Kini Moza benar-benar merasa tertantang. Ini akan menjadi kali pertamanya melakukan penyamaran menggunakan identitas asli.

Menurut Moza, hal ini sebenarnya terlalu berbahaya. Ada banyak resiko. Yang mereka lakukan sama saja dengan bunuh diri. Dampak yang mereka dapatkan nantinya juga bisa berakibat hingga misi yang mereka lakukan telah tuntas.

Tapi ketika Arthur mengatakan Dafa telah mengaturnya, ia jadi tidak terlalu memikirkanya. Ia percaya Dafa bisa menutup identitas asli para agen lainya dengan sebaik mungkin.

"Bagaimana degan tempat tinggal kita di sana?" Alexa yang tadi sibuk menyimak kini mulai bersuara kembali.

"Dafa, coba jelaskan."

"Alexa dan Moza, kalian akan menjadi teman satu kamar kost nantinya. Sementara  bang Arthur dan Elang," Dafa menatap keduanya sejenak, "kakak beradik yang berasal dari  Malang. Nantinya akan tinggal di sebuah perumahan. Siapkan logat bahasa jawa medok kalian."

"Dan untuk Tio, kau akan tinggal bersamaku di apartment yang sekaligus akan menjadi markas tempat berkumpul kita."

Tio langsung melakukan tos dengan Dafa. Keduanya menyeringai senang.

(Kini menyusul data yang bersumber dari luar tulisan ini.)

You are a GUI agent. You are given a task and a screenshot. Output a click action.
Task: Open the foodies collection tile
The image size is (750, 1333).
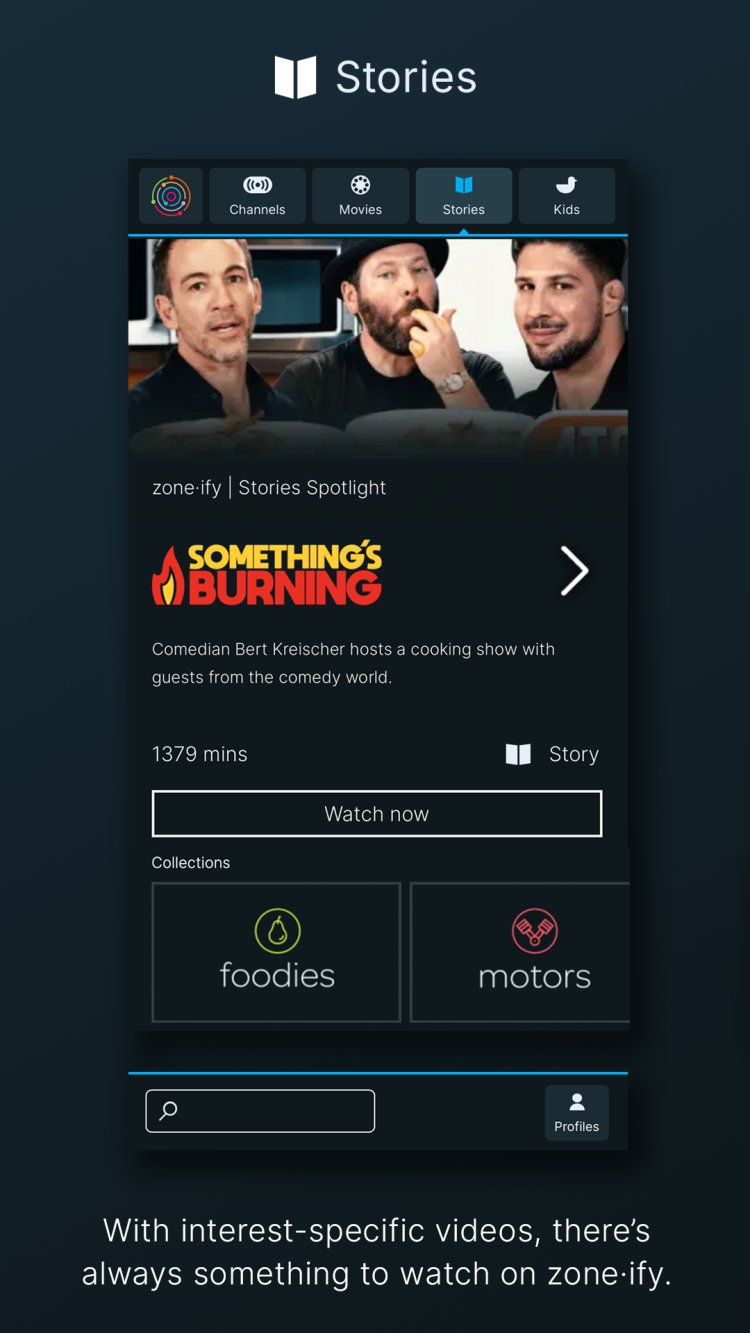[x=276, y=952]
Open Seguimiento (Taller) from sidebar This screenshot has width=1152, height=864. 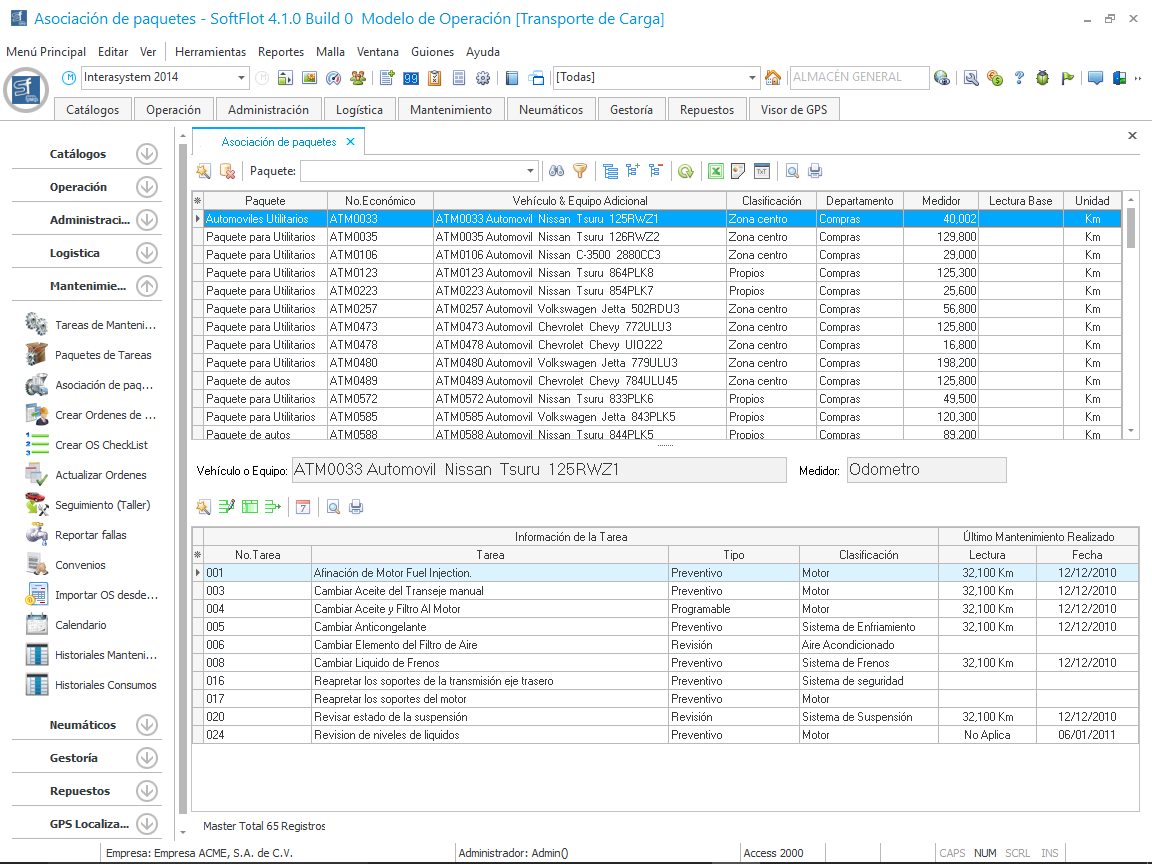click(x=102, y=505)
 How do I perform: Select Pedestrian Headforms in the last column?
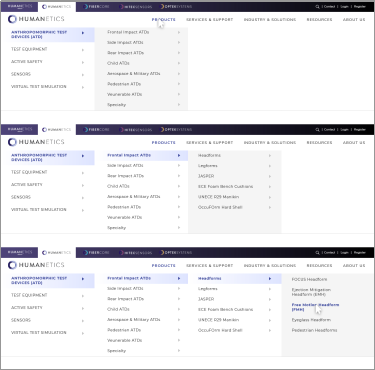click(314, 330)
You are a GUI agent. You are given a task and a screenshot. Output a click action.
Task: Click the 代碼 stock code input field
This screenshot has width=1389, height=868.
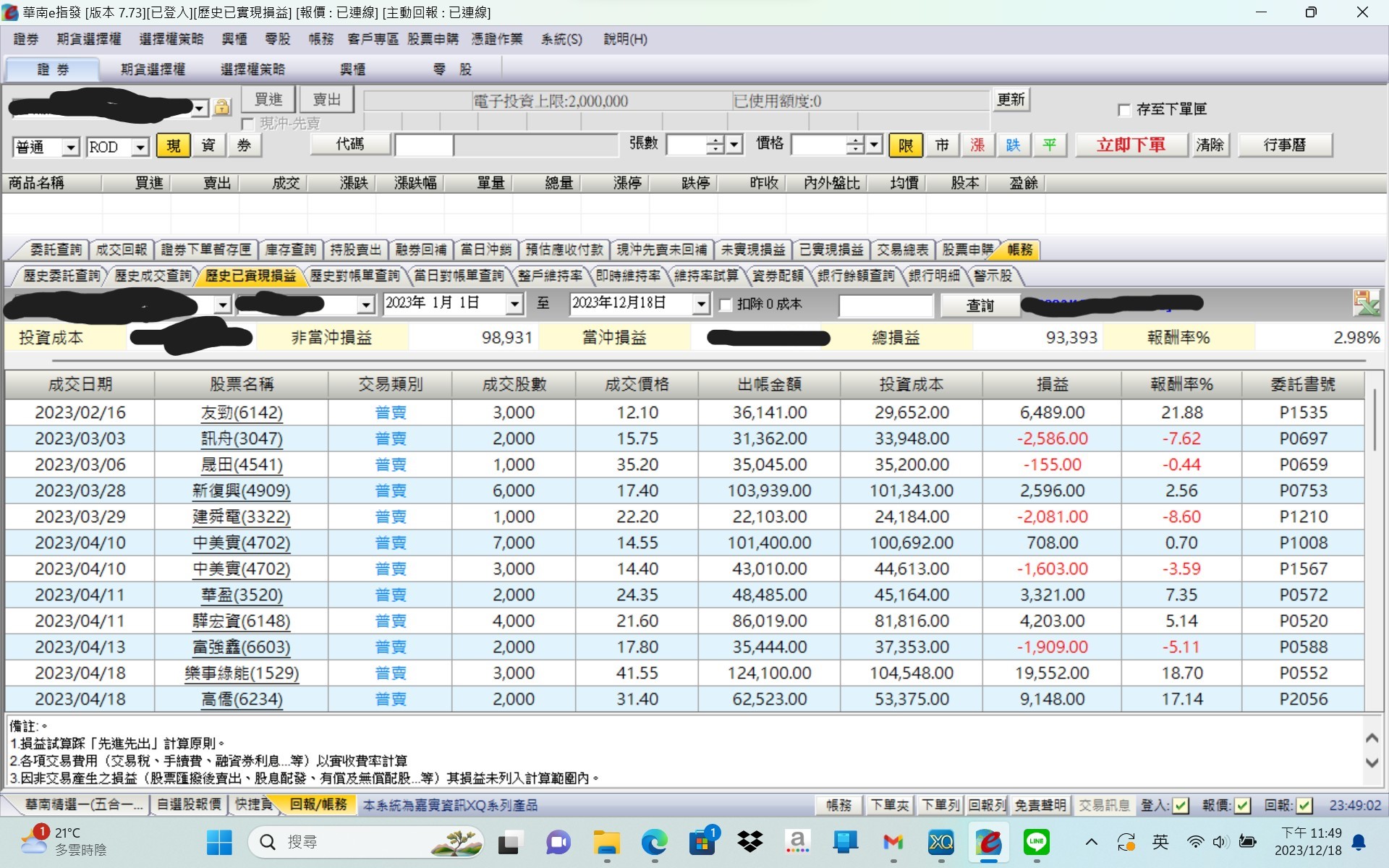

"Skenario yang kita mainkan, bang Arthur adalah seorang guru olahraga dari Malang yang di pindah tugaskan ke SMA Budi Bangsa. Karena Elang hanya tinggal berdua bersama bang Arthur, Elang ikut pindah dan sekalian masuk SMA yang akan bang Arthur ajar.

"Untuk Alexa dan Tio, kalian sudah jelas murid baru jalur prestasi. Dan Moza dipindahkan ke Jogja dengan harapan bisa menjadi lebih baik jika jauh dari ayah dan ibumu. Di sekolah sebelumnya kau tercatat sebagai siswi yang berkelakuan kurang baik. You are a wild girl."

Elang tertawa setelah mendengar skenario milik Moza. "Tampang Moza nggak mendukung alibi, Daf."

"Kau meremehkanku?" tantang Moza kesal.

"Berhenti!" Arthur kembali menghentikan pertengkaran yang akan di ciptakan Elang.

"Elang, jangan memicu perpecahan di antara anggota tim yang lain. Atau aku akan meminta pergantian anggota untuk dirimu!"